OpenACS + aolserver 4.0 on Solaris - I have been having this problem, and am puzzled as to what could be going on. Is there anyone who has managed to get OpenACS + aolserver 4 working on Solaris?
Should this wait until AOLserver4 is actually out of beta? One nice thing is that it is relatively easy to replace AOLserver in and OpenACS installation, but one issue still open is SSL. If this function is moved to a proxy server it might be a go at this point.
> it might be a go at this point.
If SSL is moved to a proxy server then you must serve all requests via SSL, or use a "smart" proxy server that knows what parts of your site need to be served via SSL. You cannot communicate this information back into OpenACS without some hacking, so I would vote that we not recommend AOLserver 4.0 until there is a working SSL implementation.
Pound has the issue with ns_write but there is a patch in the making to removing this limitation. In all other respects, I found Pound to be better. For example, Pound can add a custom header to requests forwarded to AOLserver when the request comes in as a HTTPS connection to Pound.
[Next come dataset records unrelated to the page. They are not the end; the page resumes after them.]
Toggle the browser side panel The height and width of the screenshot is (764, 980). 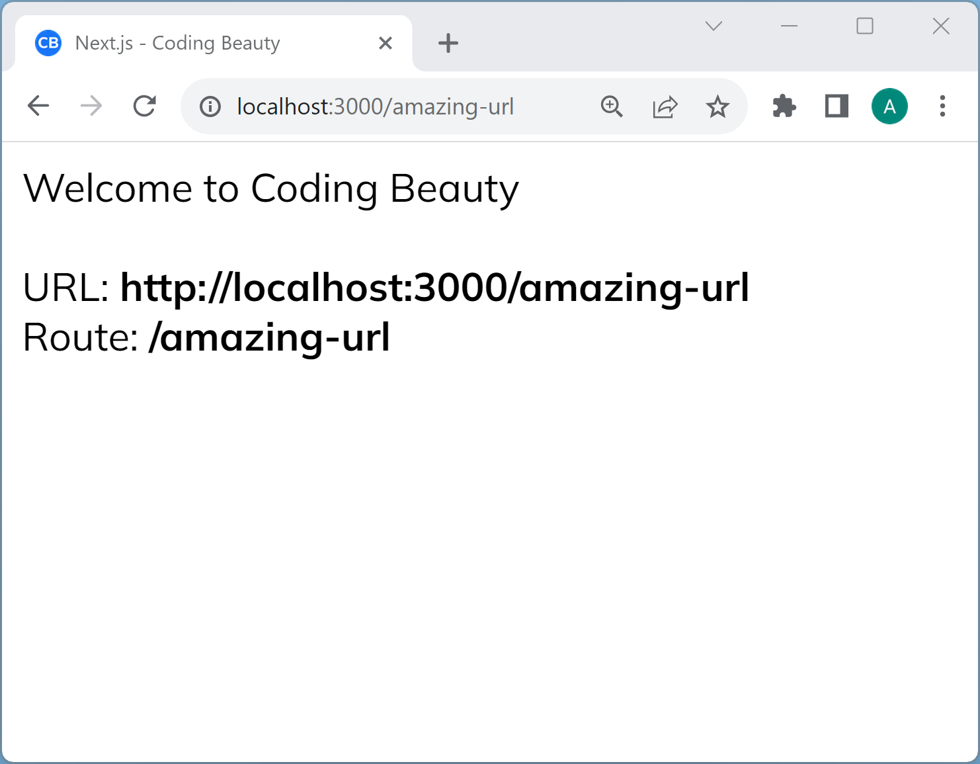(837, 106)
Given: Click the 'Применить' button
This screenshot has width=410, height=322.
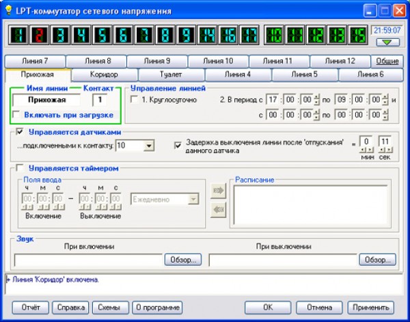Looking at the screenshot, I should click(x=371, y=307).
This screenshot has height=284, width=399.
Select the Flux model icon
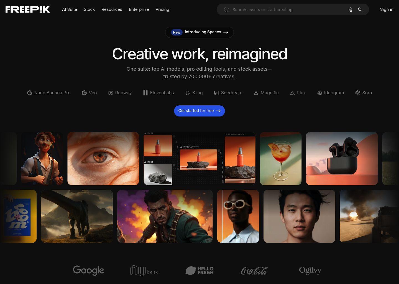tap(292, 93)
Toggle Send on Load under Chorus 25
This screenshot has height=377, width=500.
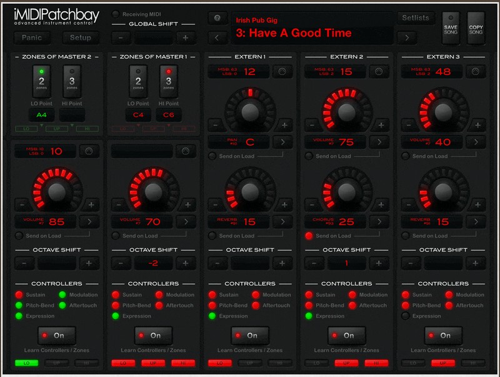309,236
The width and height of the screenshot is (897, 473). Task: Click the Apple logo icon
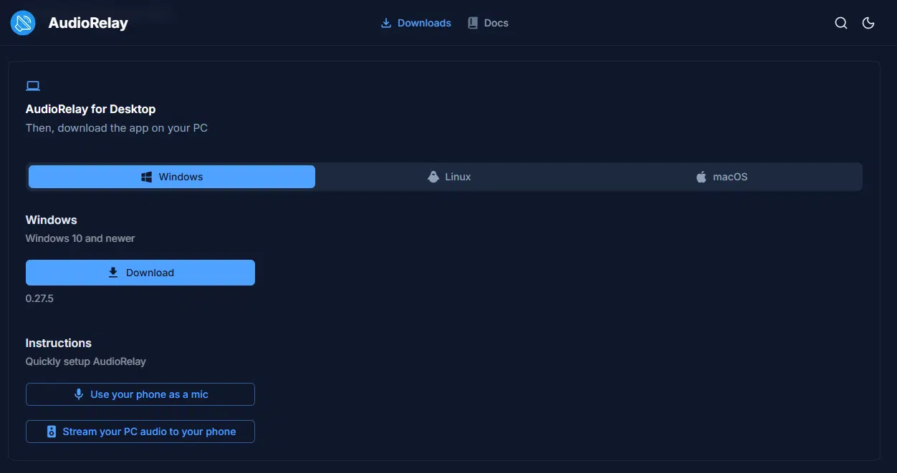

Using this information, I have modified to the security procs of OpenACS to treat these requests as if they were HTTPS connections to AOLserver.
The big win is that security management becomes transparent to OpenACS. One can still use the same security methods in OpenACS as before.
Also, nsopenssl should not be far of for AOLserver 4.0.
All in all, AOLserver 4.0 can be used with OpenACS under certain circumstances:
1) When the site doesn't require SSL
2) When the site uses SSL but off loads the SSL handshake to Pound and user pages don't use ns_write
3) When the site uses SSL but off loads the SSL handshake to Pound and Gustav's patch is applied to Pound.
Options 2) and 3) also require my hack to OpenACS. Should I be committing this hack to CVS?
Barry, the patch Bart is talking about is for Pound. One of the Pound maintainers posted to the AOLserver list with info about it. Basically, AOLserver happens to use older style syntax for some HTTP stuff, which Pound didn't support yet, so he's adding it.
I did run into some redirect problems but did not see anything with ns_write. Is the patch you have for pound or aolserver?